Bug 3427 - Single Player causes SIGBUS on SGI IRIX
Status: RESOLVED FIXED
Alias: None
Product: ioquake3
Classification: Unclassified
Component: Platform
Version: GIT MASTER
Hardware: SGI IRIX
: P3 critical
Assignee: Zachary J. Slater
QA Contact: ioquake3 bugzilla mailing list
URL:
Depends on:
Blocks:
 
Reported: 2007-11-15 02:29 EST by Patrick Baggett
Modified: 2008-02-20 14:42:03 EST
0 users

See Also:


Attachments
Patch against R1266 to fix SIGBUS on SGI IRIX 6.5 (4.37 KB, patch)
2008-02-16 21:18 EST, Patrick Baggett

Description Patrick Baggett 2007-11-15 02:29:56 EST
Creating a single player game under SGI IRIX causes a SIGBUS to be raised and the game aborts. This seems to be caused by the code in botlib/l_precomp.c. Since I have heard that other RISC ports of Quake3 (PowerPC, SPARC) are having a similar problem (though I can't confirm it), it seems quite clear that RISC-based machines are hitting unaligned data (the source of SIGBUS).

Looking into l_precomp.c(1616):
typedef struct value_s
{
	signed long int intvalue;
	double floatvalue;
	int parentheses;
	struct value_s *prev, *next;
} value_t;

Reading "floatvalue" will raise SIGBUS on a RISC machine since it is not 8-byte aligned. On a 64-bit port, the pointers "prev" and "next" are also unaligned.

The following is a more optimal ordering:
typedef struct value_s
{
	double floatvalue;
	struct value_s *prev, *next;
	signed long int intvalue;
	int parentheses;
} value_t;


The first field is 8-byte aligned, the next two are aligned in both 32- and 64-bit builds, the long int (which is 64 bits on ILP64 and 32 bits on ILP32) is also aligned to its natural polymorphic boundary, and finally, the 32-bit integer is aligned. There are probably a few other RISC-unfriendly structures being used, though certainly even x86 processors would benefit from data that is naturally aligned.

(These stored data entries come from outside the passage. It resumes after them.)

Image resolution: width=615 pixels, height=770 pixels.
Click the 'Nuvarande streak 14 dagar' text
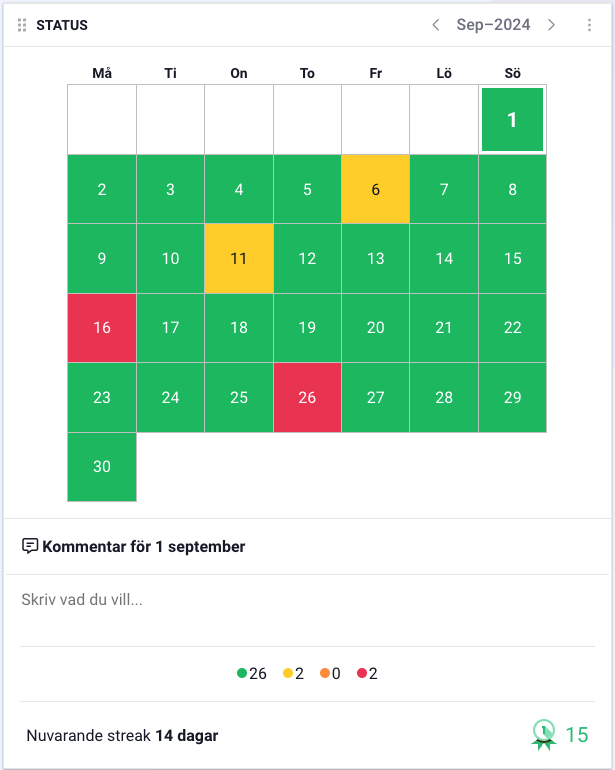pyautogui.click(x=122, y=736)
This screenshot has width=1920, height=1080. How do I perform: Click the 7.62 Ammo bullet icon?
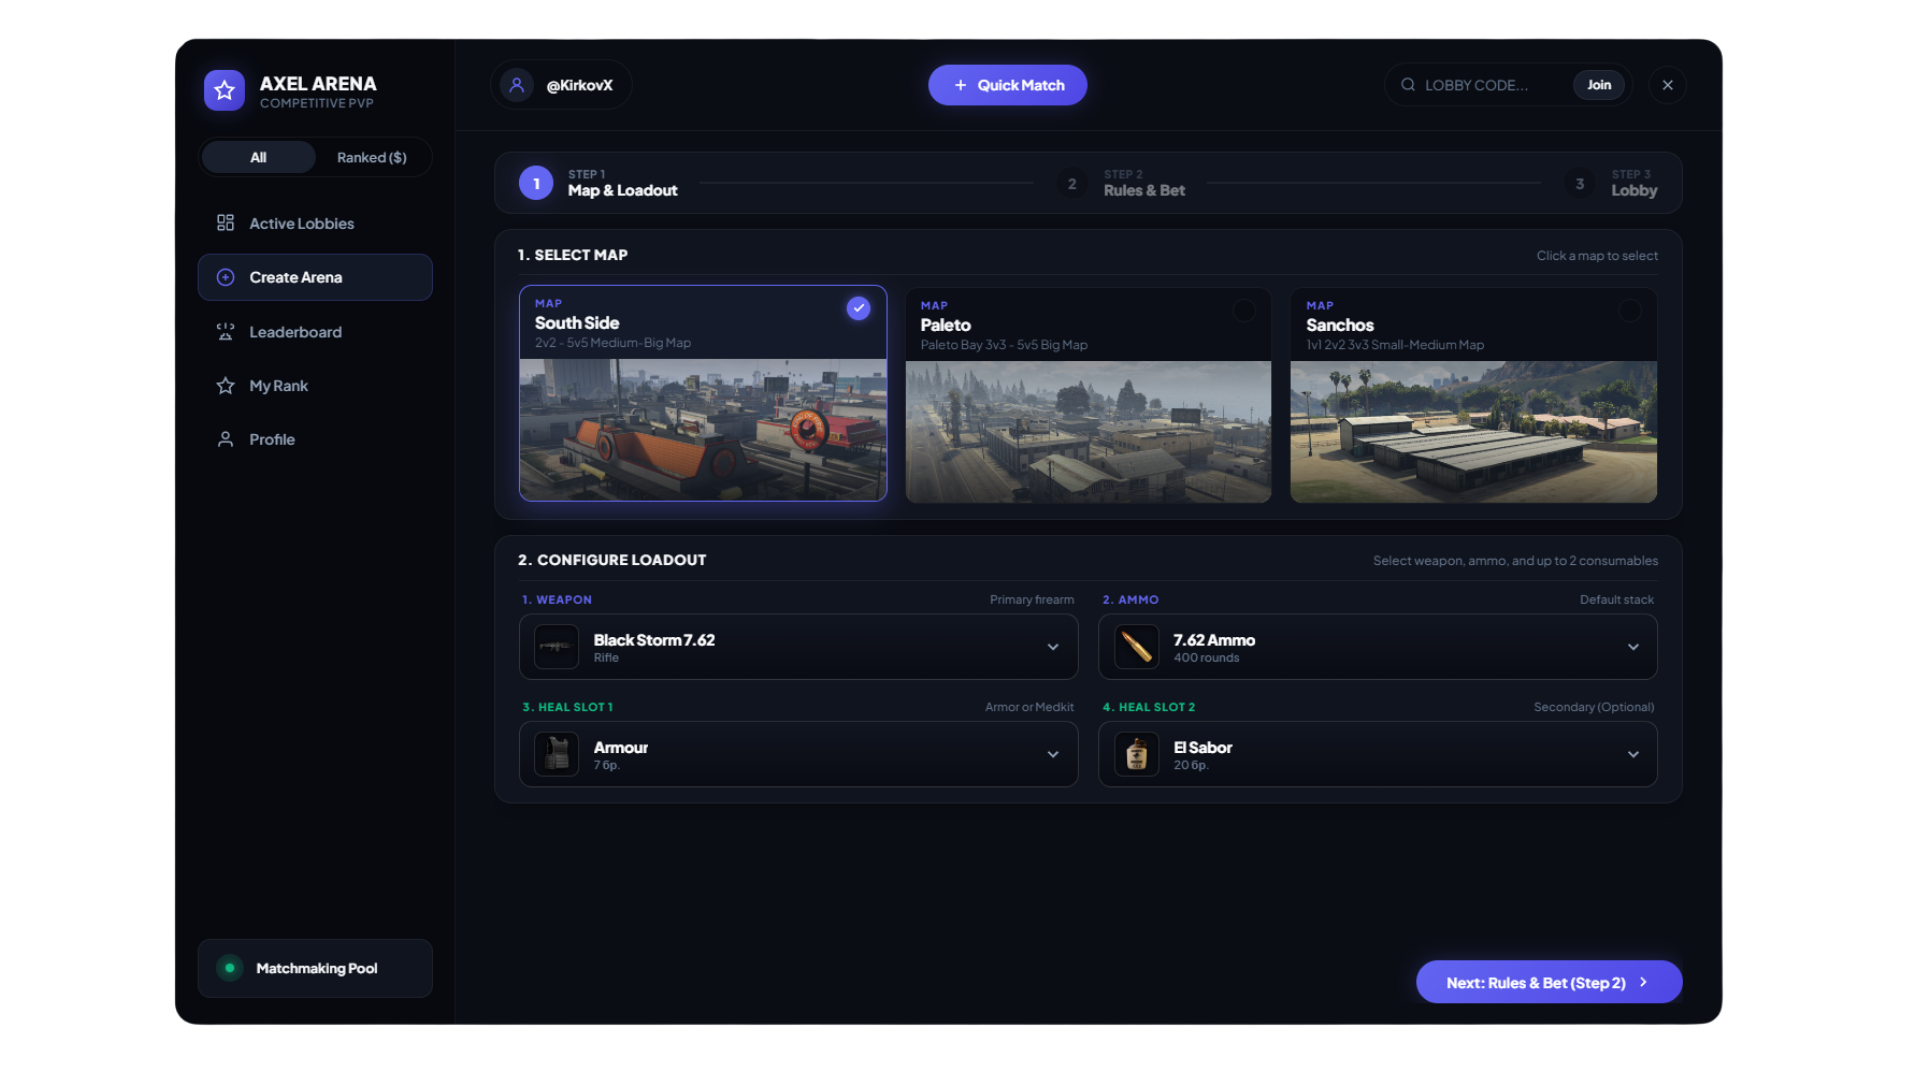1136,647
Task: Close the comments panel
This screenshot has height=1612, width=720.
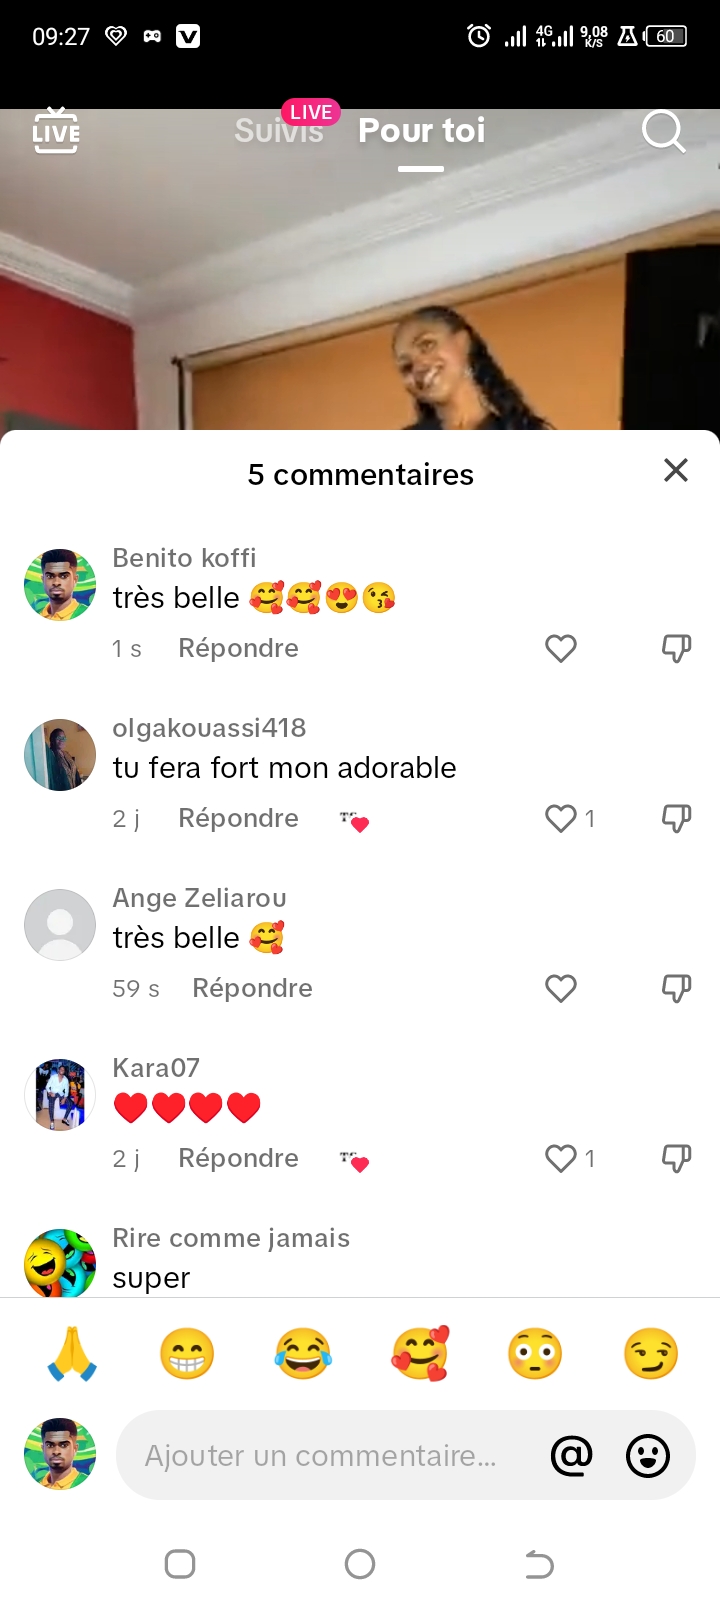Action: tap(676, 470)
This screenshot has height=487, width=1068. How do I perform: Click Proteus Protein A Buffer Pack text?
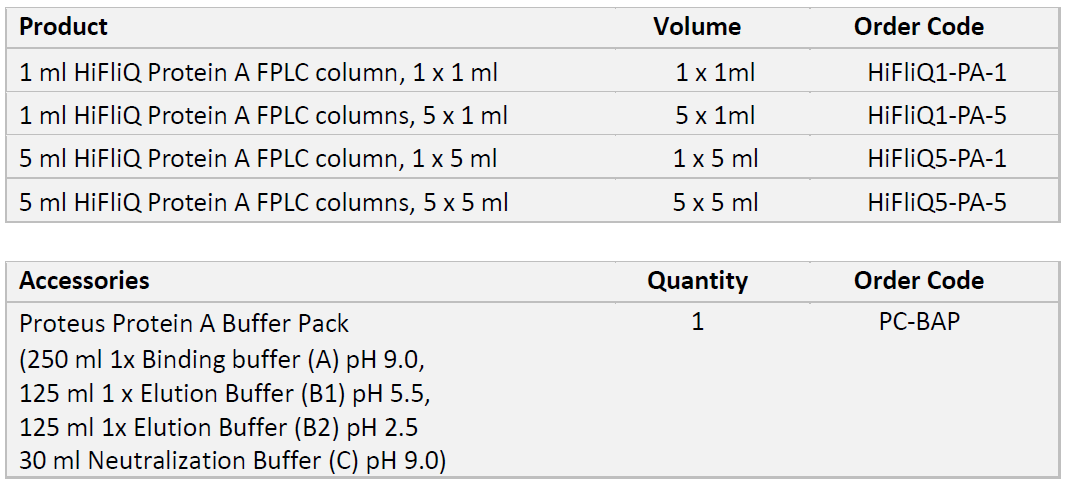coord(185,324)
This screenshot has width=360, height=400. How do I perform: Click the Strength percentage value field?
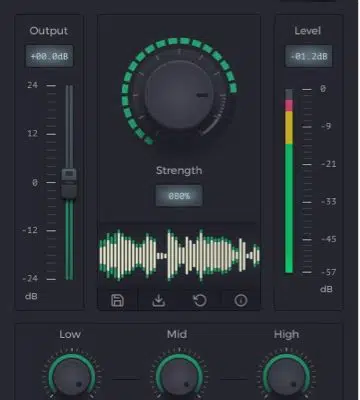[179, 196]
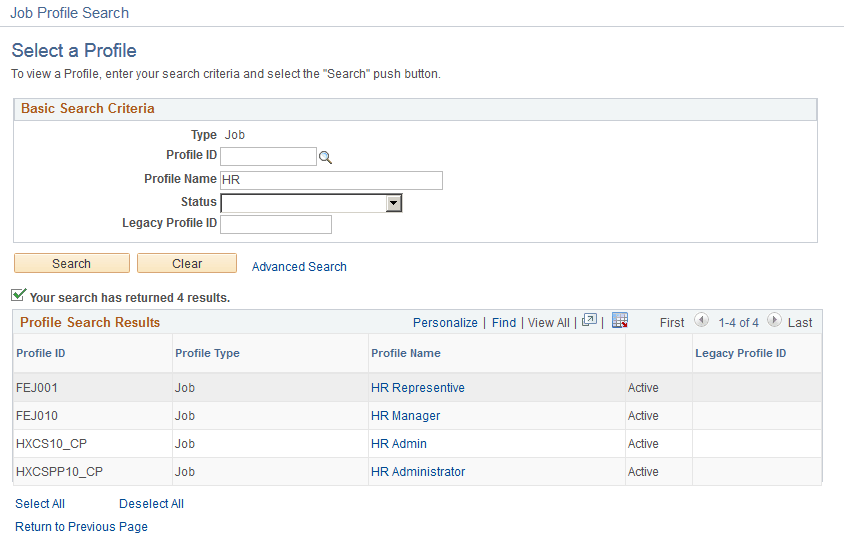The width and height of the screenshot is (844, 548).
Task: Click into the Legacy Profile ID field
Action: [276, 224]
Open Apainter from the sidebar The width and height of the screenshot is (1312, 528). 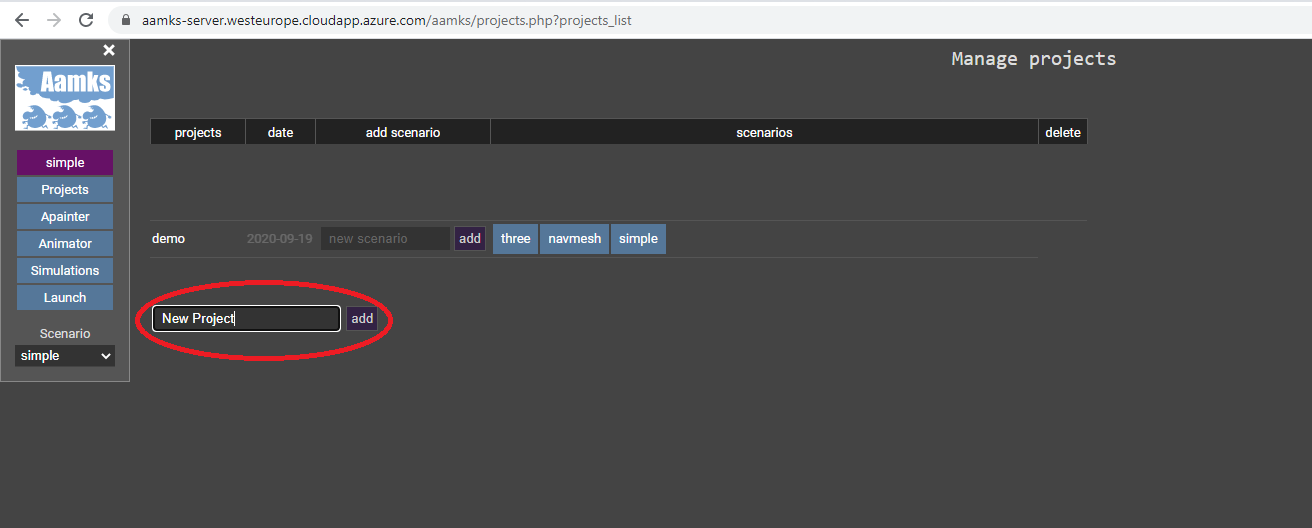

I am currently working on a fix for this under SGI IRIX. It would be interesting to see if other RISC architectures have their problem solved. Reported against SVN revision 1212.

Patrick Baggett
Figgle Software
Comment 1 Patrick Baggett 2007-11-16 21:05:03 EST
Changing the structures in l_precomp.c and l_script.h that use doubles (64 bits, requires 8 byte alignment) to floats (32 bits, requires 4 byte alignment) fixes the SIGBUS error, but causes a SIGSEGV elsewhere in the code after adding a bot. Still looking into it.
Comment 2 Patrick Baggett 2007-11-18 04:15:08 EST
After the changes mentioned (double->float)
After adding a bot into a multiplayer game, the SIGSEGV is triggered.
The SIGSEGV occurs when accessing sv_maxbarrier in be_ai_move.c:BotGapDistance() at this line:
end[2] -= 48 + sv_maxbarrier->value;

The value of sv_maxbarrier is something strange like 0x30000000.
I added a printf() where sv_maxbarrier is initialized [BotSetupMoveAI()], but that message never showed up, so I'm assuming the function isn't being called. Considering the context, I think it should. All of the other libvar_t* variables are set to NULL when the SIGSEGV occurs.


Applying this somehow magically fixes this problem.
Index: botlib/be_ai_move.c
===================================================================
--- botlib/be_ai_move.c (revision 1212)
+++ botlib/be_ai_move.c (working copy)
@@ -102,7 +102,7 @@
 #define MODELTYPE_FUNC_STATIC  4
 
 libvar_t *sv_maxstep;
-libvar_t *sv_maxbarrier;
+libvar_t *sv_maxbarrier = (libvar_t*)0xFFFFFFFF;
 libvar_t *sv_gravity;
 libvar_t *weapindex_rocketlauncher;
 libvar_t *weapindex_bfg10k;


With this added, I can play with bots just fine. I can't seem to wrap my head around why setting the value to 0xFFFFFFFF would fix this problem, and somehow I don't think this solution is portable. Even still, I feel bad writing something like:

libvar_t *sv_maxbarrier = (libvar_t*)0xFFFFFFFF; //MAGIC, DON'T TOUCH

Any thoughts?
Comment 3 Tim Angus 2007-12-01 15:23:07 EST
Has r1219 helped this at all?
Comment 4 Patrick Baggett 2007-12-01 20:07:27 EST
(In reply to comment #3)
> Has r1219 helped this at all?
> 

I'll test this Sunday night and get back to you on that. Thanks for bringing that up.
Comment 5 Tim Angus 2007-12-02 08:30:37 EST
...and r1225.
Comment 6 Patrick Baggett 2008-02-16 21:18:48 EST
Created attachment 1667 [details]
Patch against R1266 to fix SIGBUS on SGI IRIX 6.5

It's been awhile, but I promised I'd get this tested. Commits earlier fixing the botlib were successful. Thanks for the help!
This patch (against R1266) fixes the SIGBUS issues as stated in the initial bug log. IOQuake3 build cleanly, and with this patch, should run out-of-the-box. Bots work great, no strange errors or crashes with two bots added.
Comment 7 Tim Angus 2008-02-20 14:42:03 EST
Fixed in r1268.